INSTRUCTIONS FOR THE TASK → I need the records below restated word for word, without their pictures.

LISTED ENTRIES →

----------------

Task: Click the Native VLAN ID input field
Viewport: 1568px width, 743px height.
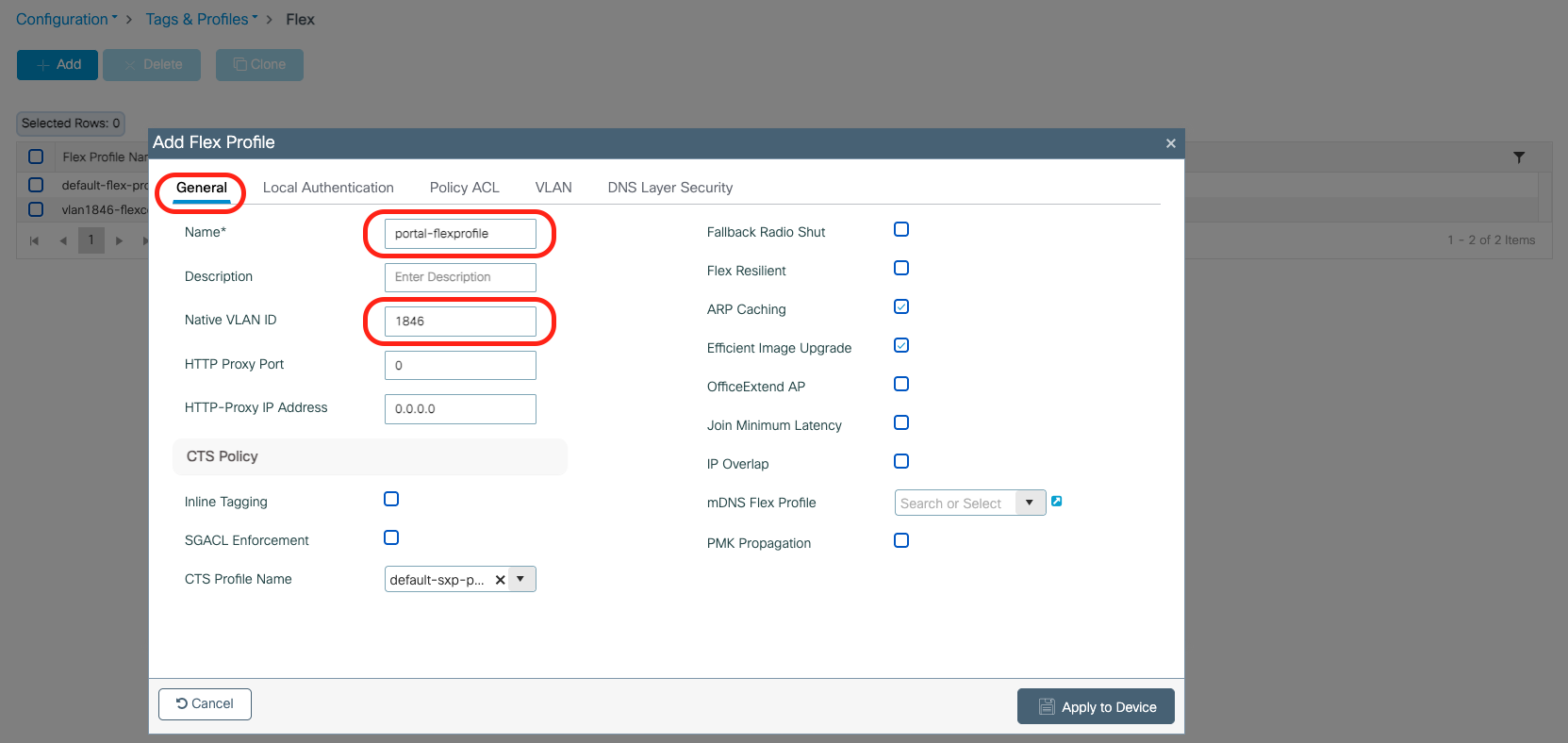Action: pos(460,322)
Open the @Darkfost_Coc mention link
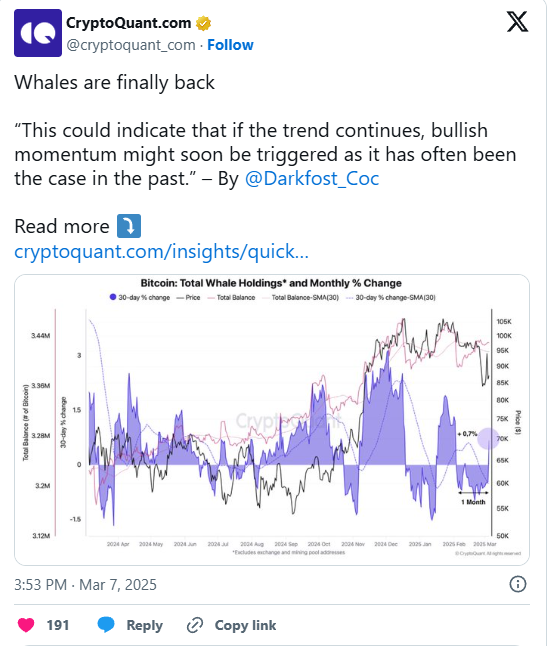The height and width of the screenshot is (646, 551). 312,179
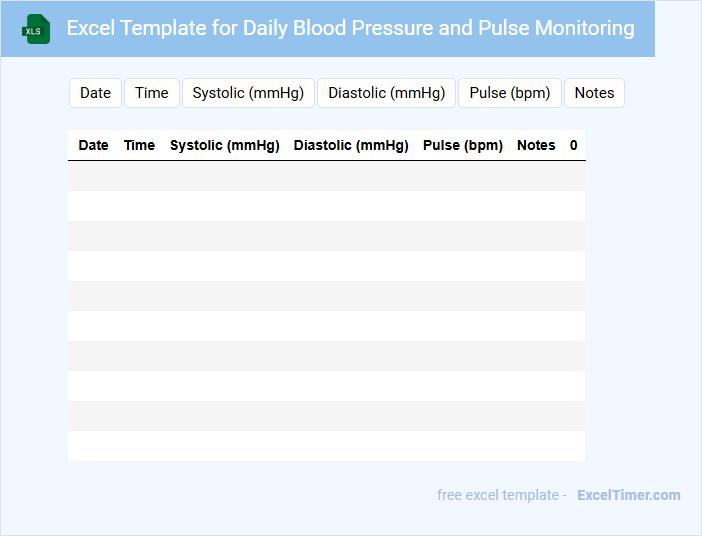The height and width of the screenshot is (536, 702).
Task: Select the Date tag button
Action: point(95,93)
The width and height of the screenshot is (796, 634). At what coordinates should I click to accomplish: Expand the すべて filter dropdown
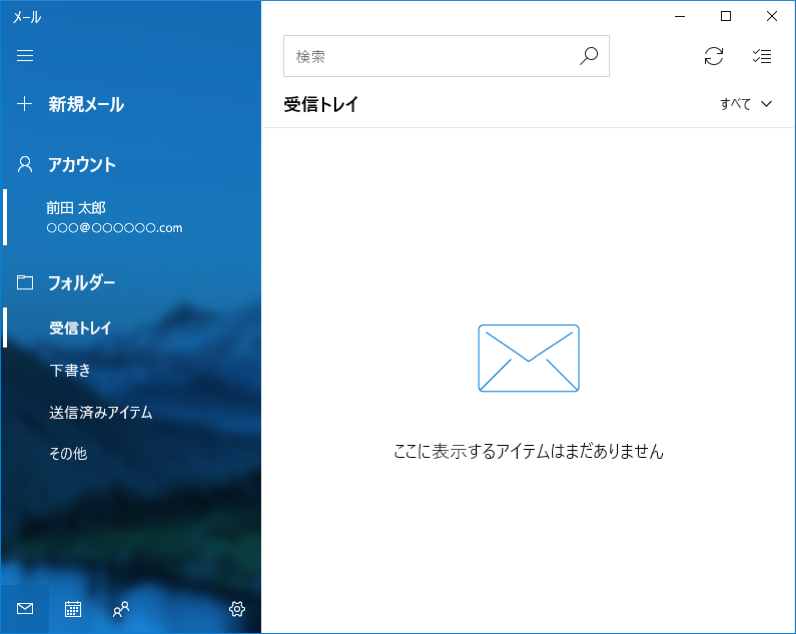(x=746, y=104)

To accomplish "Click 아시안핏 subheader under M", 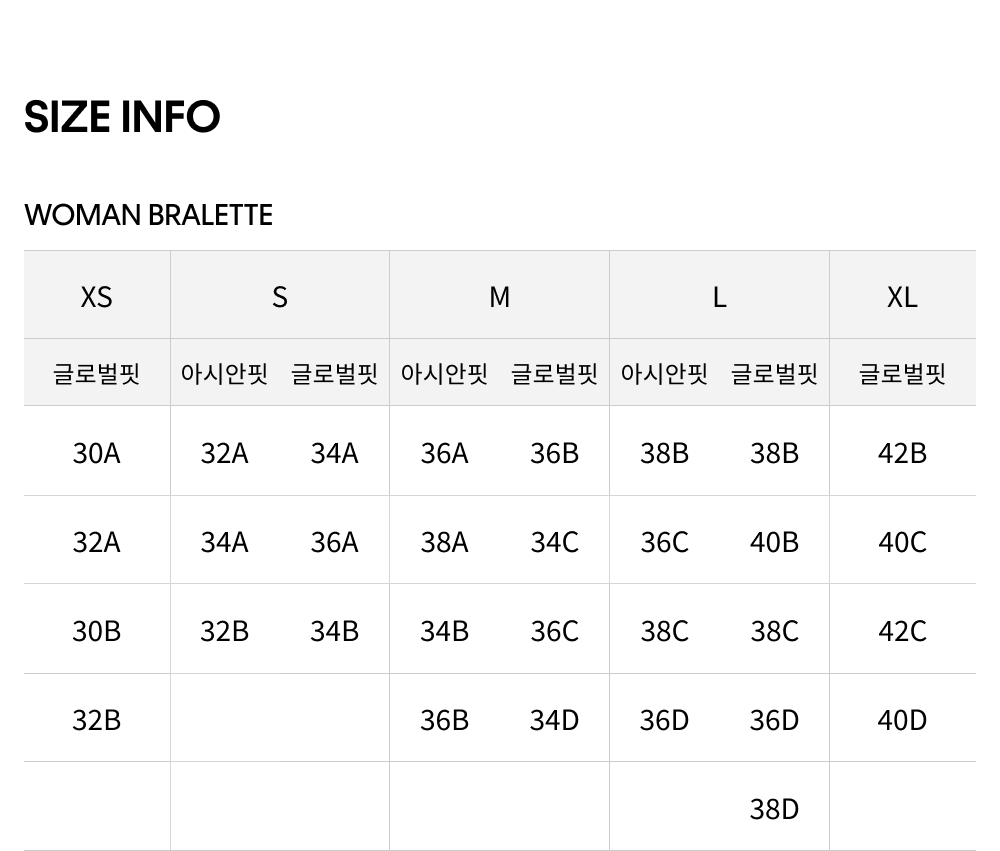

----------------

RESPONSE TO THE EXERCISE →
Task: Click the Native VLAN ID input field
Viewport: 1568px width, 743px height.
Action: pos(460,322)
Open the @Darkfost_Coc mention link
The height and width of the screenshot is (646, 551). 312,179
The height and width of the screenshot is (536, 702).
Task: Select the Date tag button
Action: point(95,93)
The width and height of the screenshot is (796, 634). At what coordinates should I click to accomplish: Expand the すべて filter dropdown
(x=746, y=104)

To accomplish "Click 아시안핏 subheader under M", 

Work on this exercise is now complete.